Again, I haven´t got back to you yet as I intended, but just quickly, google "mesquite guild." I don´t yet have any mesquites but am growing some of the things that they recommend in such a guild, namely, goji berry, banana yucca, and nopal aka prickly pear. I also think grapes would work in such a guild and they grow well around here. Oregano and mint would work, also the various alliums (multiplier onions and so forth), and then there are the things that aren´t perennial but that either come back from seeds or grow back from a freeze, such as cilantro or sweet potatoes grown as a cover crop for the root layer -- the latter will die off in the winter but come back with warm weather (greens are edible). Another annual cover crop that works well for us is hairy vetch, sown in the fall and coming to maturity in the spring. I think almost all these things would do well in rocky soil.
I´ve tried moringa a couple of years in a row and just can´t ever get it to grow big enough to seem to be useful for anything. I see all the enthusiasm about it and am not sure what I´m doing wrong.

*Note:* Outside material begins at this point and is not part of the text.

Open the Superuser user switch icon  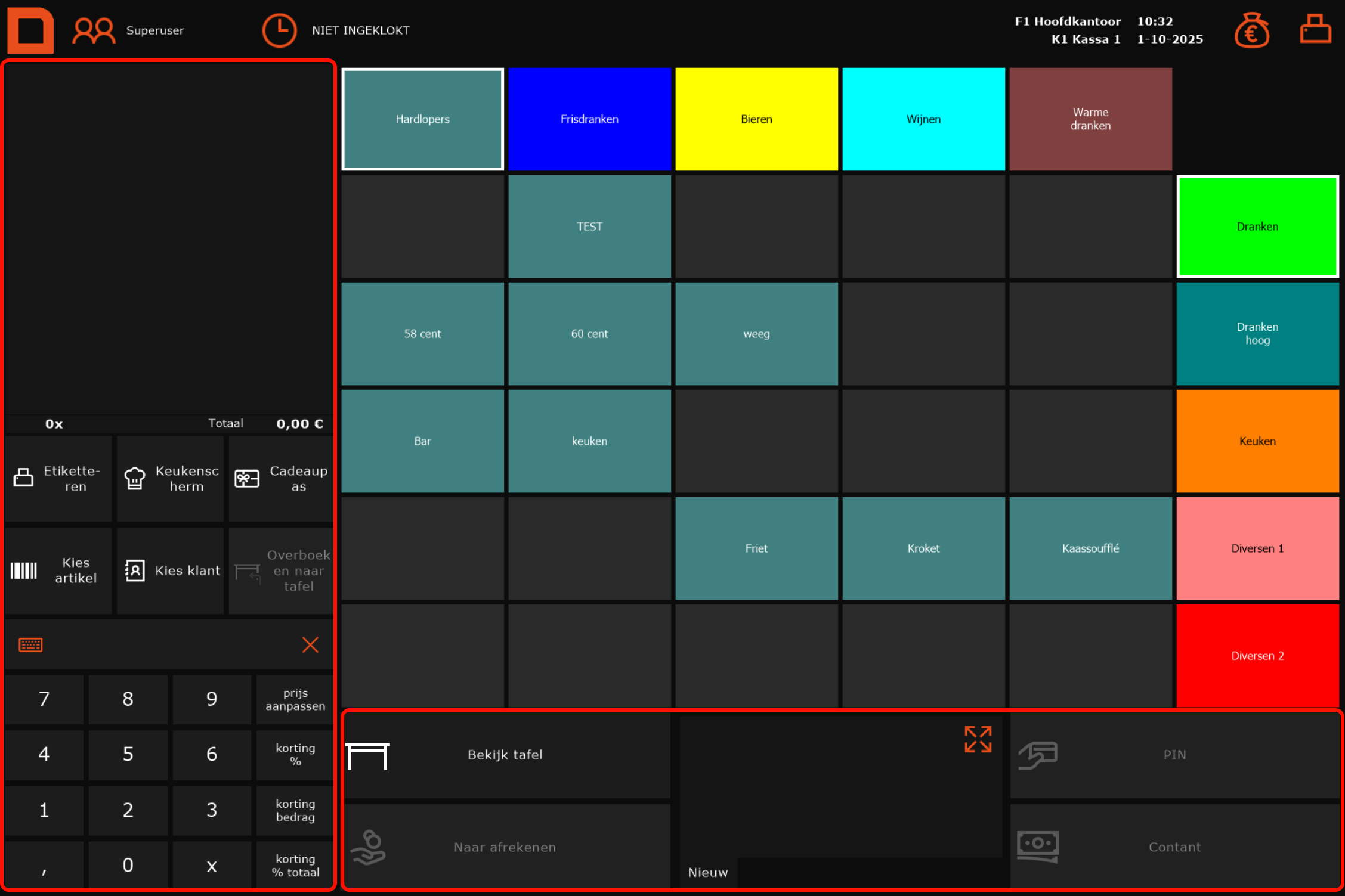click(93, 30)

We probably lost all three of our very big figs during the Big Freeze(tm) and probably at least three of our 5 loquats are goners, if not all of them. It just happens that I had taken multiple cuttings of the figs last fall and at least a dozen of them are doing quite well, so I will try them again. At this point I guess we don´t know if the extreme polar vortex thing is going to still only get this bad once every generation or so, as has been the case, or if it will now be more often with all the climate turmoil. If the latter is the case, maybe it isn´t worth trying to restart some of these plants.